One of the Jewish roles (not Yiddish) Lumet most remembered was being in Kurt Weill’s 1937 pageant opera “The Eternal Road” directed by the great German director Max Reinhardt. He played “the estranged one’s son” and sang tenor. When interviewed he reflected on how it was this production that made him realize how great theatre and spectacle were and he realized this was the career for him.
Surely, the historic material must have affected him, as well. The opera, a six-hour extravaganza, is about the history of the suffering and persecution of the Jewish people over the millennia. It was specifically done as a protest to what was going on in Nazi Europe at the time and the world Kurt Weill had to leave.

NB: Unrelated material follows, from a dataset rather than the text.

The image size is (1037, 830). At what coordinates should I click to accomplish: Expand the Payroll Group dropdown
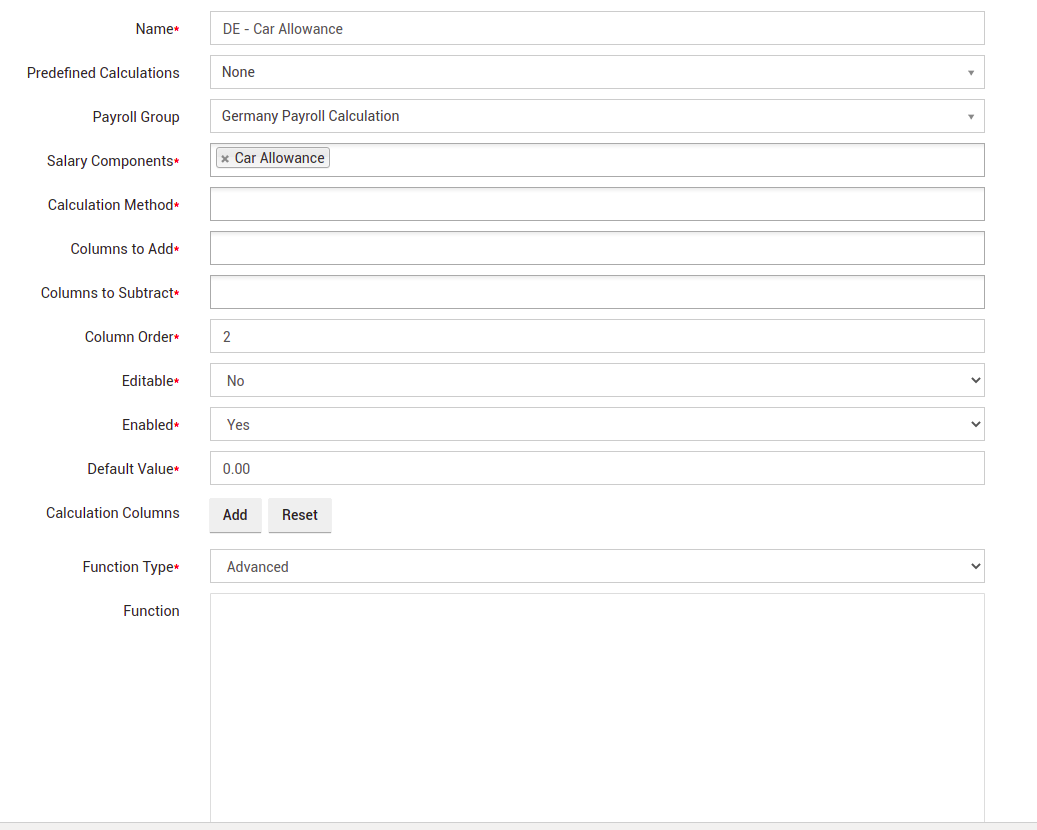pyautogui.click(x=597, y=116)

Growing up in this milieu it is no wonder that Lumet as a young director after World War II, chose stories (starting out in early television) with lots of drama and a social message. Similarly to the filmmaker Jules Dassin (“The Naked City,” “Night and the City,” “Rififi”) who also came out of the Yiddish Theatre, he showed the city as a real character and would incorporate the action of the city and the personality of urban life (he mostly used New York City) as a counterpoint to the action in service to the story.
He was a stickler for this level of realism even when faced with the Hollywood studio system. In his memoir “Making Movies,” he tells the story of when Herman Wouk’s book “Marjorie Morningstar,” about the Jewish nouveau riche, was about to be made into a film. Lumet actually sought out to be the director because he was afraid of how it would be done. His fears were not unfounded.
Brought to Hollywood for a meeting with Jack Warner, he was about to walk into Warner’s plush office suite when he noticed the designs for the Catskill Jewish resorts where some of the early parts of the story are set. He looked at them and saw that they were the latest in Los Angeles “spa chic” and didn’t look at all like the simple camp-style of bungalows that the Catskill resorts were made of. So in their conversation, Lumet mentioned that he had seen the design renderings and they didn’t seem very authentic. Warner shot back, “"I want to make it a universal picture, one that will appeal to audiences everywhere." Lumet replied, "So does that mean that you aren't going to hire any Jewish actors?" The interview ended quickly and Lumet was on the next plane back to New York. He didn’t get the job.
Ultimately, though, it is Sidney Lumet who is the protagonist in his films. Having this strong connection to a prophetic Jewish social consciousness, Lumet looked for stories that he could “feel” with his heart and his mind, as he writes in "Making Movies." They are about the little guy, one could even say the schlemiel or Jewish anti-hero, who battles the system. “12 Angry Men,” “Fail Safe,” “Serpico,” “Dog Day Afternoon,” “Prince of the City,” “Network,” “The Verdict,” -- they have become part of cinematic vocabulary as “one of the best” and are unique in the way they depict the outsider, seeking justice. And yet there is still a Yiddish style shrug, "sometimes you win and sometimes you lose."
Lumet’s strong sense of authenticity led him to portray the inner and outer forces around being the “outsider” seeking justice relentlessly, as in the Biblical tradition of Deuteronomy 16:20, “tzedek, tzedek tirdoff – justice, justice, you shall pursue, so that you may live.